The lowest-cost, fastest-growing method, steam-assisted gravity drainage, or SAGD, with horizontal well pairs for in-situ heat injection and production flows, averages gas use of 1.18 GJ/bbl (1.12 MMBtu per bbl) of non-upgraded bitumen.

“Mining production grows from 1.0 million b/d in 2016 to reach 1.5 million b/d in 2030,” CAPP’s forecast said. “In-situ development is the primary driver of growth, expanding from 1.4 million b/d currently and reaching 2.2 million b/d.”

The producer group explained that “In situ projects require less upfront capital than mining projects and incremental production can be added in smaller phases.”

The production growth is expected to be concentrated over the next four years, as projects begun before the 2014 oil price crash reach completion. Output increases are expected to continue after 2020 but only at a modest annual average rate of 2%.

Annual oilsands investment has dropped off to C$15 billion ($11.2 billion) this year from C$34 billion ($25.5 billion) in 2014 as current projects are finished and new ones are deferred until prices increase, CAPP said.

The IHS Markit consulting firm echoed CAPP’s outlook in forecast released Thursday, which predicted “large production additions” over the next three years followed by a slow growth pace as long as oil prices stay low.

The consulting firm pointed to “decreasing costs in existing operations and higher [plant] utilization rates as well as the completion of the projects being constructed at the time of the price collapse. A lack of material production declines from oil sands facilities – unlike other sources of supply – also makes growth more readily achieved than other forms of oil production.”

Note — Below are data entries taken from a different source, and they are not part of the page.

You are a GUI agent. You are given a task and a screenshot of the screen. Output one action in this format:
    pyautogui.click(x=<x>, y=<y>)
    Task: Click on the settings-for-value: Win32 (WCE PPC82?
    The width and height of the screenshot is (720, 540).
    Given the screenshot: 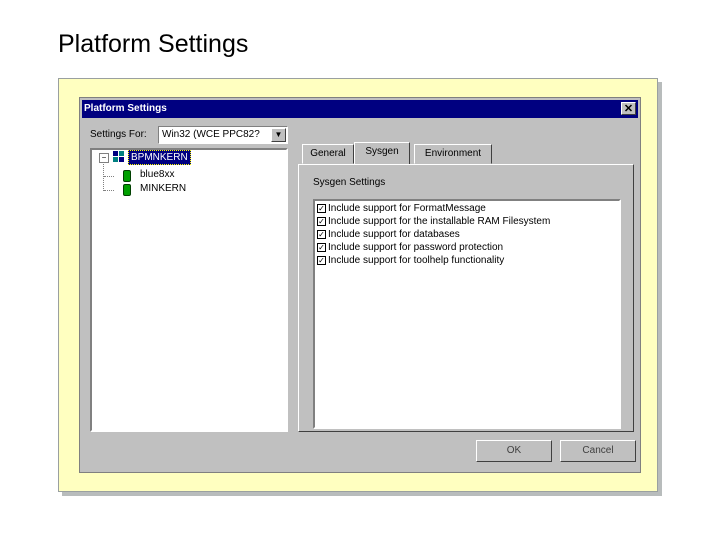 What is the action you would take?
    pyautogui.click(x=211, y=134)
    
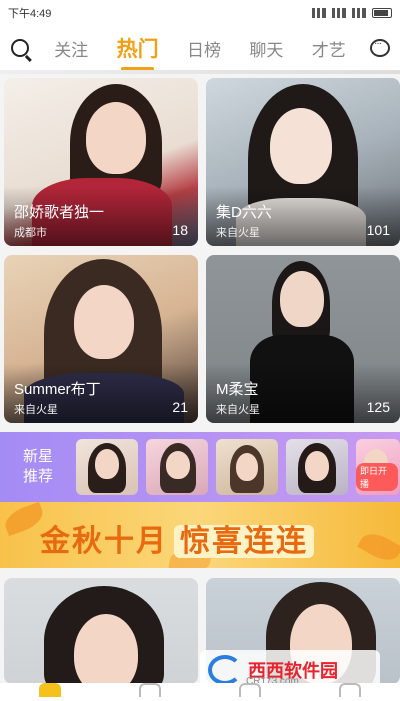 This screenshot has height=701, width=400. I want to click on streamer-location: 成都市, so click(30, 233).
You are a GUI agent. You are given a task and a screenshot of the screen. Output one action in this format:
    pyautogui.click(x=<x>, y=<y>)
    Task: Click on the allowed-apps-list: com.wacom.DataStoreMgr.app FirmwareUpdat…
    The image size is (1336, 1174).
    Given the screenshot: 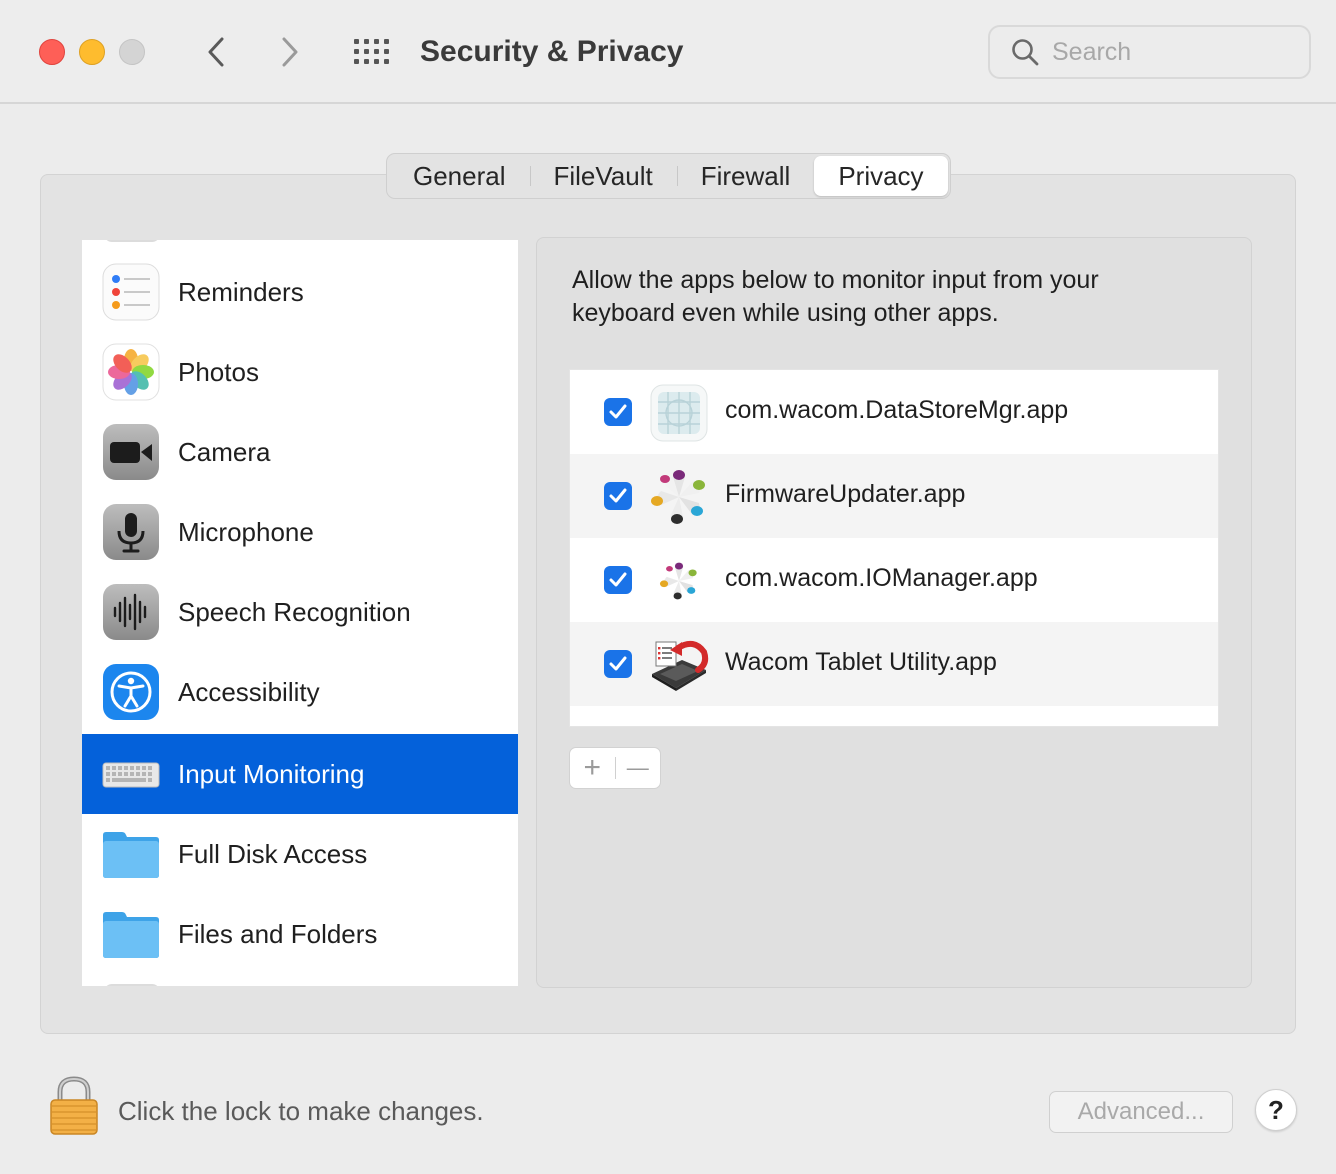 What is the action you would take?
    pyautogui.click(x=894, y=548)
    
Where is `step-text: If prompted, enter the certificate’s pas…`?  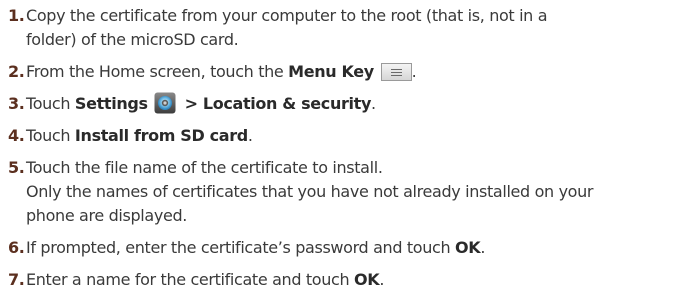
step-text: If prompted, enter the certificate’s pas… is located at coordinates (241, 248).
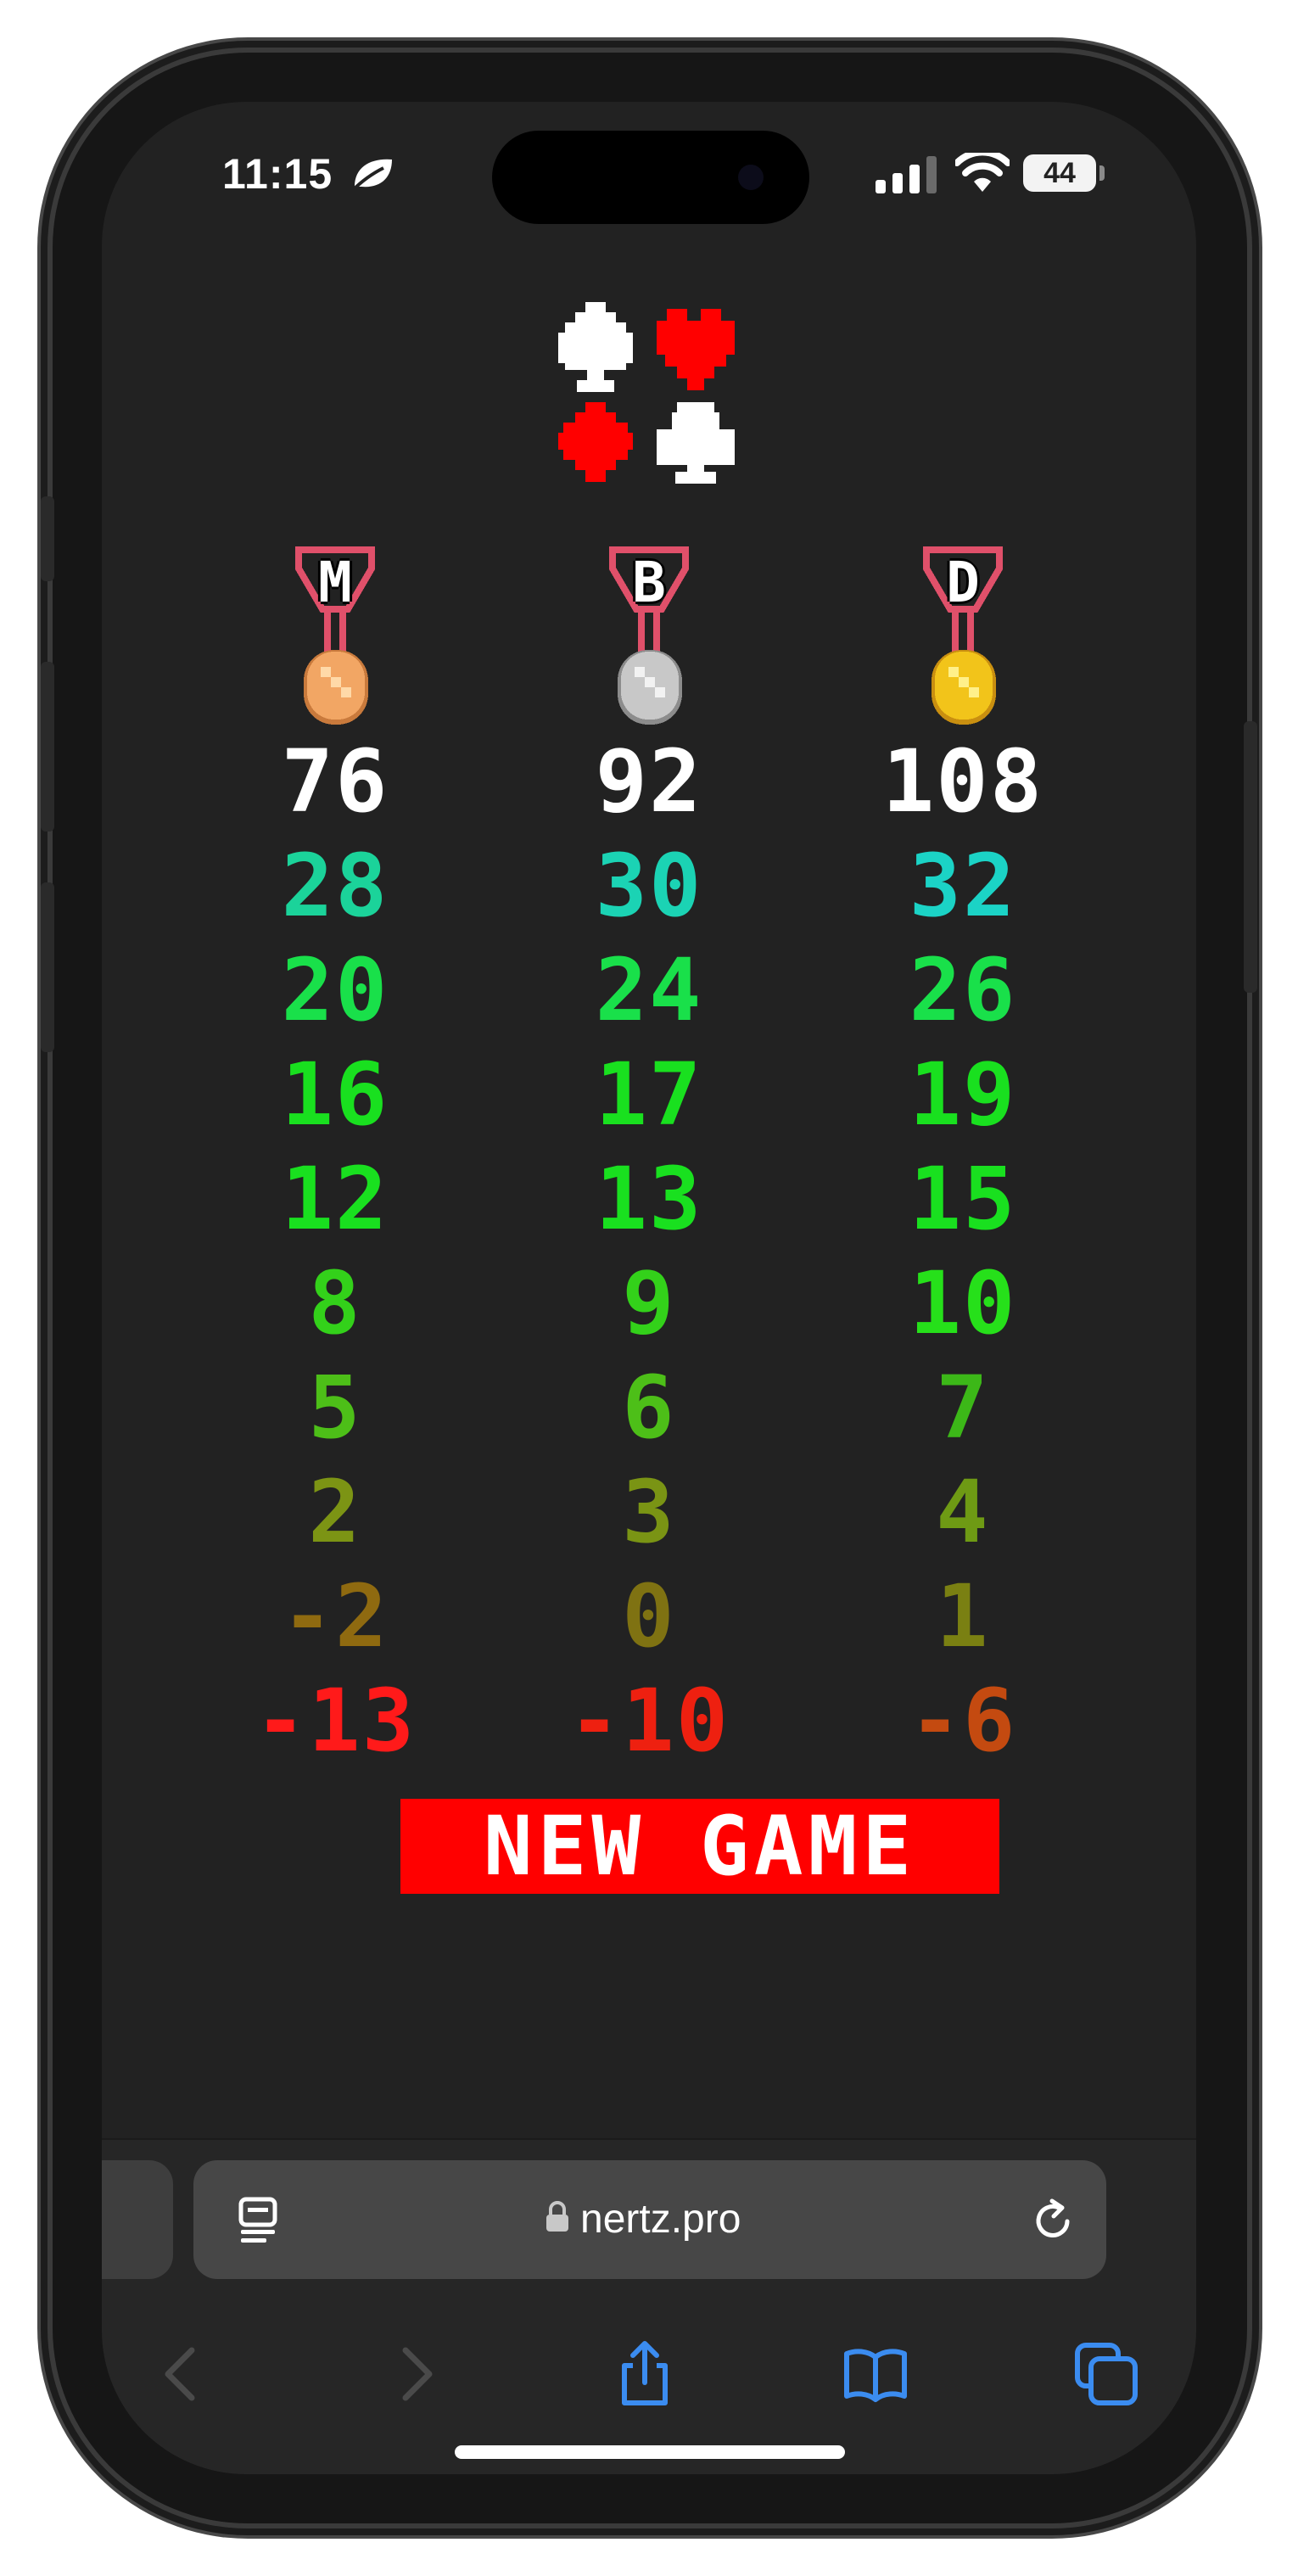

Effects on natural gas consumption are monitored by Canadian regulatory agencies. The National Energy Board (NEB) has estimated that oilsands gas demand averaged 2.4 Bcf/d last year or about one-quarter of total Canadian consumption. But the full size of the bitumen belt gas appetite, as measured by the Alberta Energy Regulator (AER), was even bigger.

The NEB only counts purchased gas. The AER calculated 2016 consumption as 2.9 Bcf/d by also counting byproduct gas of oilsands operations, which the plants immediately consume and do not put on the market.

The latest edition of the AER’s annual state-of-the-industry reserves report projected that gas use by oilsands complexes, including built-in heat and power cogeneration stations, will grow by 62% to 4.7 Bcf/d as of the mid-2020s.

CAPP presented its production growth forecast as a case for regulatory approvals of export pipeline projects to Canada’s Pacific and Atlantic coasts. The producer group estimated total Canadian oil delivery capacity needs to increase by about 1.5 million b/d.

The Canadian regulatory and industry jury remains out on when the growth will run into an Alberta government cap on oilsands carbon emissions of 100 million tons/year, largely owed to high gas consumption by thermal plants. Emissions are currently 70 million tons.

CERI calculated the climate change policy wall will be hit in the next eight to 11 years unless projects significantly improve fuel efficiency.

But at the Global Petroleum Show in Calgary, Alberta Premier Rachel Notley described the day of reckoning as still far down the road. A provincially appointed technical advisory group is due to report soon on an implementation strategy for the emissions cap.